Express the data as a Markdown table with the columns "No." and "Line", giving each non-blank line its own numbered row and leaving out blank lines.

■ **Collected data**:
----
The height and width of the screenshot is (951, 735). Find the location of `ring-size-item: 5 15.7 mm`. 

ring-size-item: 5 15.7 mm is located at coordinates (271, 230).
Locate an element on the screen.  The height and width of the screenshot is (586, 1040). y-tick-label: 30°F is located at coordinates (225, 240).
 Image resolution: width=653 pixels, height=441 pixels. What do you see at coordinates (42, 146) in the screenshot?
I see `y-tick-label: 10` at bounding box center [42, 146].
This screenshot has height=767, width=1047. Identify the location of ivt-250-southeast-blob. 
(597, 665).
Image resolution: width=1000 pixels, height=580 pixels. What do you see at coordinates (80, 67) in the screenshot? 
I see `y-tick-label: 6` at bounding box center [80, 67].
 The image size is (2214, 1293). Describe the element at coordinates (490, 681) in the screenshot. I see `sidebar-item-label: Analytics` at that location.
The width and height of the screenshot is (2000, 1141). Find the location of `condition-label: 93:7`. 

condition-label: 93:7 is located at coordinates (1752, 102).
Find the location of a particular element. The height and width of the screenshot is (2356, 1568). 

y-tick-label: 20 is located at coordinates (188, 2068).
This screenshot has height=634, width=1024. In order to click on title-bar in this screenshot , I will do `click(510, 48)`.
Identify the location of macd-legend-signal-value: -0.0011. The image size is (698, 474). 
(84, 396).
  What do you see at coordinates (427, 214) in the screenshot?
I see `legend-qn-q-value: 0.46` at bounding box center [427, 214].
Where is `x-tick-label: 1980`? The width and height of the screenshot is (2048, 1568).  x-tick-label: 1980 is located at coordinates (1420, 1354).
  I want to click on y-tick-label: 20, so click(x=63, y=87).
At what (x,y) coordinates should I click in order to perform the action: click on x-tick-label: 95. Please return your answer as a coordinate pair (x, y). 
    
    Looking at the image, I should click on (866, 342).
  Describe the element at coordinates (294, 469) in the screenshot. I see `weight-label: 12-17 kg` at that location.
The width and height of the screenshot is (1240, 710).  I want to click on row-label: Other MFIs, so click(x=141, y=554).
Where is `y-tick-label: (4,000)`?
----
■ **EXPECTED ANSWER**:
| No. | Line |
|---|---|
| 1 | The height and width of the screenshot is (951, 735). Find the location of `ring-size-item: 5 15.7 mm`.  |
| 2 | ring-size-item: 5 15.7 mm is located at coordinates (271, 230). |
| 3 | Locate an element on the screen.  The height and width of the screenshot is (586, 1040). y-tick-label: 30°F is located at coordinates (225, 240). |
| 4 |  Image resolution: width=653 pixels, height=441 pixels. What do you see at coordinates (42, 146) in the screenshot? |
| 5 | I see `y-tick-label: 10` at bounding box center [42, 146]. |
| 6 | This screenshot has height=767, width=1047. Identify the location of ivt-250-southeast-blob.  |
| 7 | (597, 665). |
| 8 | Image resolution: width=1000 pixels, height=580 pixels. What do you see at coordinates (80, 67) in the screenshot?  |
| 9 | I see `y-tick-label: 6` at bounding box center [80, 67]. |
| 10 |  The image size is (2214, 1293). Describe the element at coordinates (490, 681) in the screenshot. I see `sidebar-item-label: Analytics` at that location. |
| 11 | The width and height of the screenshot is (2000, 1141). Find the location of `condition-label: 93:7`.  |
| 12 | condition-label: 93:7 is located at coordinates (1752, 102). |
| 13 | Find the location of a particular element. The height and width of the screenshot is (2356, 1568).  |
| 14 | y-tick-label: 20 is located at coordinates (188, 2068). |
| 15 | This screenshot has height=634, width=1024. In order to click on title-bar in this screenshot , I will do `click(510, 48)`. |
| 16 | Identify the location of macd-legend-signal-value: -0.0011. The image size is (698, 474).  |
| 17 | (84, 396). |
| 18 |   What do you see at coordinates (427, 214) in the screenshot? |
| 19 | I see `legend-qn-q-value: 0.46` at bounding box center [427, 214]. |
| 20 | Where is `x-tick-label: 1980`? The width and height of the screenshot is (2048, 1568).  x-tick-label: 1980 is located at coordinates (1420, 1354). |
| 21 |   I want to click on y-tick-label: 20, so click(x=63, y=87). |
| 22 | At what (x,y) coordinates should I click in order to perform the action: click on x-tick-label: 95. Please return your answer as a coordinate pair (x, y).  |
| 23 |     Looking at the image, I should click on (866, 342). |
| 24 |   Describe the element at coordinates (294, 469) in the screenshot. I see `weight-label: 12-17 kg` at that location. |
| 25 | The width and height of the screenshot is (1240, 710).  I want to click on row-label: Other MFIs, so click(x=141, y=554). |
| 26 | Where is `y-tick-label: (4,000)`? |